# This part 1 of a tutorial series that will get you up and running in pytorch. 

In this section we will cover 5 major things.
- Tensors(Making them, Using them, Converting from numpy)
- nn.Sequential for basic models
- Defining our own model class
- Running on GPU
- Running on multiple GPU (very basic introduction)
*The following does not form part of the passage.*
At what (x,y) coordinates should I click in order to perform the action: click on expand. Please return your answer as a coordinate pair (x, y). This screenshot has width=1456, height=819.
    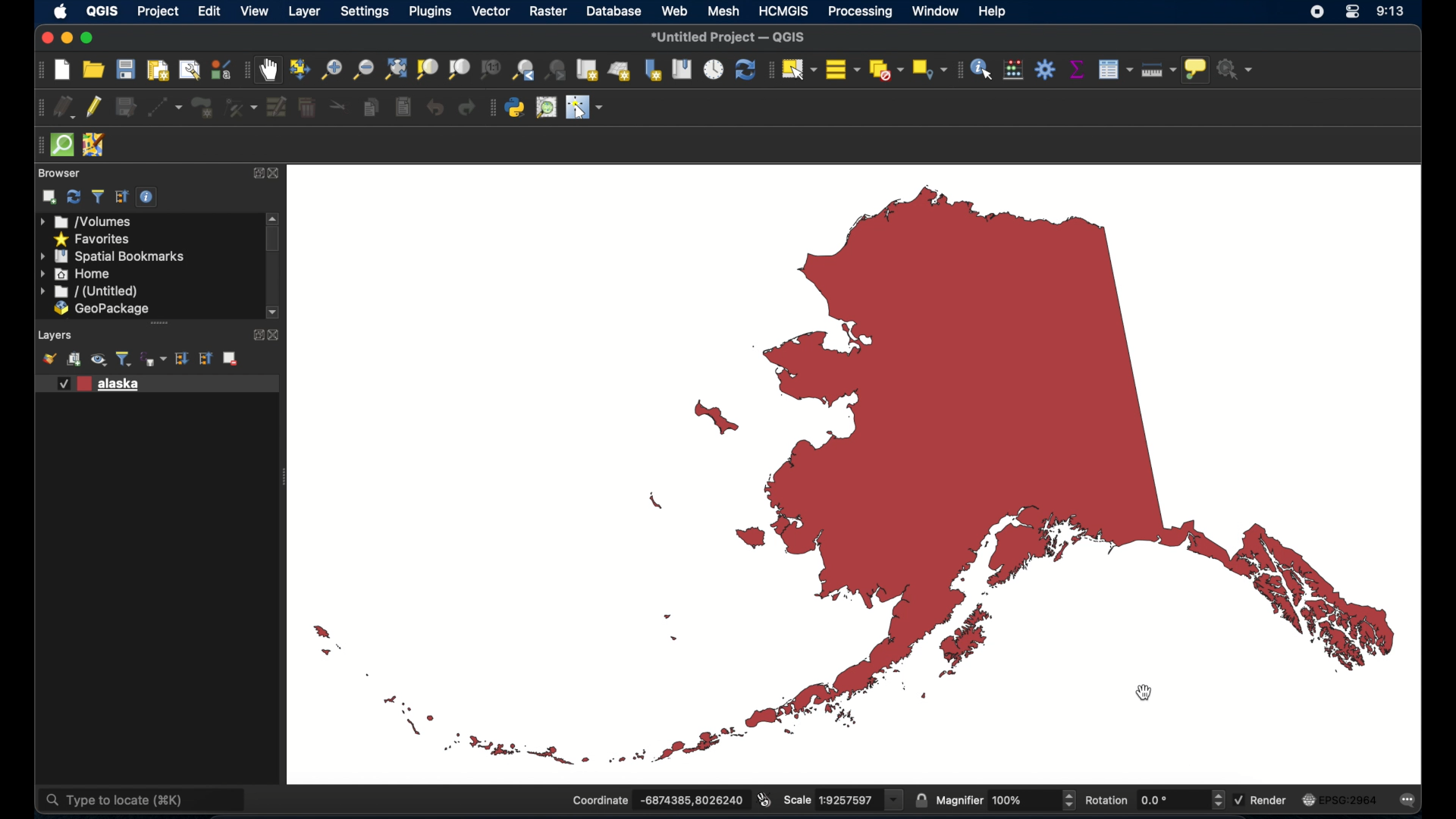
    Looking at the image, I should click on (256, 334).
This tutorial will be a high level overview to get you started as quickly as possible, if you need or want more in depth descriptions for anything discussed here then check out the official [pytorch guides](https://pytorch.org/tutorials/beginner/pytorch_with_examples.html).

In [18]:
import torch # pytorch generally
import torch.nn as nn # module used for neural networks
import numpy as np

First, we're going to start with defining a few Tensors. You can think of a tensor as a type of array specific to the PyTorch library. Almost all operations are done through tensors so it's best to get used to working with them over numpy arrays, however there does exist easy ways to convert between the two.

In [5]:
x = torch.randn(1,5) # Define a tensor of random numbers of shape (1,5)
print(x.shape)
y = torch.zeros(5,1) # Define a tensor of all zeros of shape (5,1)
print(y.shape)

torch.Size([1, 5])
torch.Size([5, 1])


Additionally, every tensor has a data type with the default being float32. When initializing a tensor you can usually specifiy a data type by passing in a dtype kwarg. Alternatively, you can set it after the tensor is already created

In [11]:
print(x.dtype)
x = x.double() # does not change in place!
print(x.dtype)
y = y.double()

torch.float64
torch.float64


Now that we have 2 tensors we can do some simple operations on them

In [12]:
z = torch.matmul(x,y)
print(z)

tensor([[0.]], dtype=torch.float64)


Lastly, let's go over the two ways to convert a numpy array into a tensor.

In [15]:
a = np.array([1,2,3,4,5])

# Convert by first converting back to python list
# not advised for all situations
a_as_tensor = torch.Tensor(a.tolist())

# built in helper function for this exact task. Use this as your first choice
a_as_tensor = torch.from_numpy(a)

Tensors have just about the same available operations as a numpy array, so I'm avoiding going too in depth with the usability as I assume the reader has some experience working with numpy. For a full list of availalbe methods go [here](https://pytorch.org/docs/stable/torch.html#tensors). 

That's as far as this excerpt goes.